I know now how dull this must have made the evenings for my mother, and that it was very selfish of me to wait till my father was asleep (for fear he should say “no"), and then to ask her leave to take the Penny Numbers down to the farm and sit with Cripple Charlie.
Now and then she would go too, and chat with Mrs. Wood, whilst the school-master and I were turning the terrestrial globe by Charlie’s sofa; but as a rule Charlie and I were alone, and the Woods went round the homestead together, and came home hand in hand, through the garden, and we laughed to think how we had taken him for a tramp.
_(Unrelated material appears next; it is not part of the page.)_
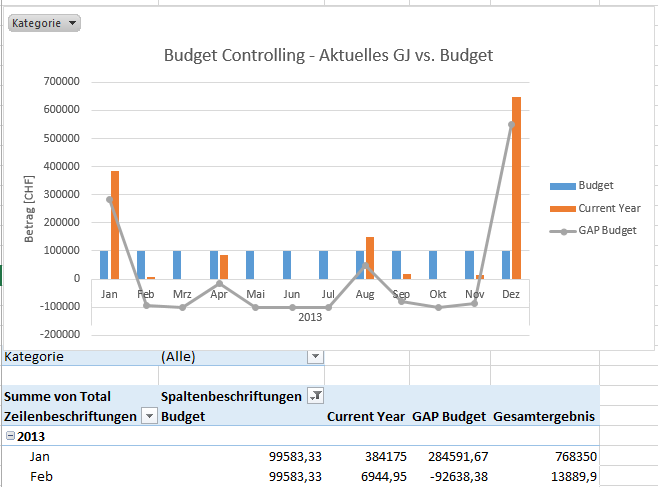Select the chart title text
Image resolution: width=658 pixels, height=487 pixels.
(x=328, y=55)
And sometimes on a summer’s evening, when we talked and read aloud to each other across a quaint oak table that had been the miser’s, of far-away lands and strange birds of gorgeous plumage, the school-master sat silent in the arm-chair by the open lattice, resting his white head against the mullion that the ivy was creeping up, and listened to the blackbirds and thrushes as their songs dropped by odd notes into silence, and gazed at the near fields and trees, and the little homestead with its hayricks on the hill, when the grass was apple-green in the gold mist of sunset: and went on gazing when that had faded into fog, and the hedgerow elms were black against the sky, as if the eye could not be filled with seeing, nor the ear with hearing!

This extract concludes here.